Avec cet album, le label de Radio France continue de rééditer les références de son précieux catalogue en matière de musiques classiques chinoises, et plus précisément de musiques solistes mettant en valeur l’art d’un instrument emblématique de la tradition chinoise. Après avoir réédité L’Art du qin de LI Xiangting, OCORA remet donc à disposition L’Art du pipa de WANG Weiping. Luth piriforme à quatre cordes et pourvu d’une d’une trentaine de frettes, le pipa est venu du monde persan et d’Asie centrale en Chine vers le IIe siècle avant J.-C., et s’est répandu dans toutes les couches sociales : d’instrument barbare, il a fini par s’incruster dans les musiques d’orchestres de cour, non sans s’adapter à diverses formes de mutations et de techniques, et est joué en solo depuis la dynastie Tang (18 juin 618 – 1er juin 907).

Aussi populaire en tant qu’instrument soliste ou tant qu’instrument intégré à un ensemble, le pipa se présente comme une caisse de bois dur piriforme (en forme de poire aplatie) avec dans son dos des incrustations de nacre ou des gravures de bas-relief, et un manche plutôt court terminé par un chevillier courbé.
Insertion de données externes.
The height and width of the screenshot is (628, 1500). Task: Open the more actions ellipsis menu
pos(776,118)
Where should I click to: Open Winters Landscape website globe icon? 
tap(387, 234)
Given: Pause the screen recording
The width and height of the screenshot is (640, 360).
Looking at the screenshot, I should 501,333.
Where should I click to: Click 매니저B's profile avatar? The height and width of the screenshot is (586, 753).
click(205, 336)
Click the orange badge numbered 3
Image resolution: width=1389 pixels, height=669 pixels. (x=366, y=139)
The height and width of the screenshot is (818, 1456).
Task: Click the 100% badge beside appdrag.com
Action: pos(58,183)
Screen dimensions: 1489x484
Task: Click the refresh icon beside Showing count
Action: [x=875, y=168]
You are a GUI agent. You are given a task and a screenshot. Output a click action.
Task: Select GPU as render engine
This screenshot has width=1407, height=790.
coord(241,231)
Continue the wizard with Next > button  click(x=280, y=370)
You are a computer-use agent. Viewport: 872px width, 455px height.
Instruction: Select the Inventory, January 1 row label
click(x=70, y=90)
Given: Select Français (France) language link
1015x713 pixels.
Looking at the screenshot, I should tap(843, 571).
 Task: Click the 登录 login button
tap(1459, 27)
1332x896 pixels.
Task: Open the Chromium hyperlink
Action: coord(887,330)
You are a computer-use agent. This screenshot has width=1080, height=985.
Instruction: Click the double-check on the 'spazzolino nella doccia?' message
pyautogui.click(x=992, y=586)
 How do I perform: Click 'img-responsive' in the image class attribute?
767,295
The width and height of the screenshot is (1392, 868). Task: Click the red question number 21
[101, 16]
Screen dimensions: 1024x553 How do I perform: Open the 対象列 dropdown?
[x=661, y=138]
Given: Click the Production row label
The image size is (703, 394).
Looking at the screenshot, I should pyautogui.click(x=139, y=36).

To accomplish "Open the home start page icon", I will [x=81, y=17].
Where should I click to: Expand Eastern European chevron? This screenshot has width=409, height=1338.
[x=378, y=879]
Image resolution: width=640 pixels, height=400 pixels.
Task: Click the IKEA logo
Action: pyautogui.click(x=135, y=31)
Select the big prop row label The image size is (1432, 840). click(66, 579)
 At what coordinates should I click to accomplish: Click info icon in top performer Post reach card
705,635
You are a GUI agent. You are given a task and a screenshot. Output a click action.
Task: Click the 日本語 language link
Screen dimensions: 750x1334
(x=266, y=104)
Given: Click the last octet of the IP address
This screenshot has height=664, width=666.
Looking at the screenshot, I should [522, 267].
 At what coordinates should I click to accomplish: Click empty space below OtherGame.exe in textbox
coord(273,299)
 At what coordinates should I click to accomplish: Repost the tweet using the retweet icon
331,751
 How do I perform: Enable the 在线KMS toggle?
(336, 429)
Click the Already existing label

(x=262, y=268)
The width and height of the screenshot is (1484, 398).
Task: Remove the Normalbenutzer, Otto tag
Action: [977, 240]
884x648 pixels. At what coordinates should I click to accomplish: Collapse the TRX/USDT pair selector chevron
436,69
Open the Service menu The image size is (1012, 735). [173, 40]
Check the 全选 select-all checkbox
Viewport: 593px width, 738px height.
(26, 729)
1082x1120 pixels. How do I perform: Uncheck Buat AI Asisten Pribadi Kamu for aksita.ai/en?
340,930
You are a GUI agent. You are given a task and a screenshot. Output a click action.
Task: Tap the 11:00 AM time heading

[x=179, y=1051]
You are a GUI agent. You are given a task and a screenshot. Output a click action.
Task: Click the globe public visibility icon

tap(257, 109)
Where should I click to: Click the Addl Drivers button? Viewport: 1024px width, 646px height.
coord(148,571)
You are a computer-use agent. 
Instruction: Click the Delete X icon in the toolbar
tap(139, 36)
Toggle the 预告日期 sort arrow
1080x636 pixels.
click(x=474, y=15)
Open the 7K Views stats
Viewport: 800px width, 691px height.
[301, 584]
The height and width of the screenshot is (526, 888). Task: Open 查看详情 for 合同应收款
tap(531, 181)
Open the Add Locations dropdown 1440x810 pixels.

Le jeu de pipa implique une grande dextérité pour créer des effets virtuoses, notamment des trémolos par roulement des cinq doigts (« lun », qui rappelle ceux obtenus avec une guitare flamenca), des pizzicatos, des attaques effectuées sur la touche ou sur la caisse, des effets percussifs ou bruitistes… Ainsi la technique du pipa s’est-elle considérablement développée, au point de tenir au XXe siècle une place prépondérante au conservatoire comme sur scène. Plusieurs maîtres renommés (dont LIU Tianhua, LING Shicheng, LI Tingsong, LIU Dehai et LIU Guang Hua) se sont fait l’écho des capacités de cet instrument que l’on retrouve dans plusieurs histoires, contes, poèmes, pièces de théâtre et dont on a fait l’attribut de certaines divinités.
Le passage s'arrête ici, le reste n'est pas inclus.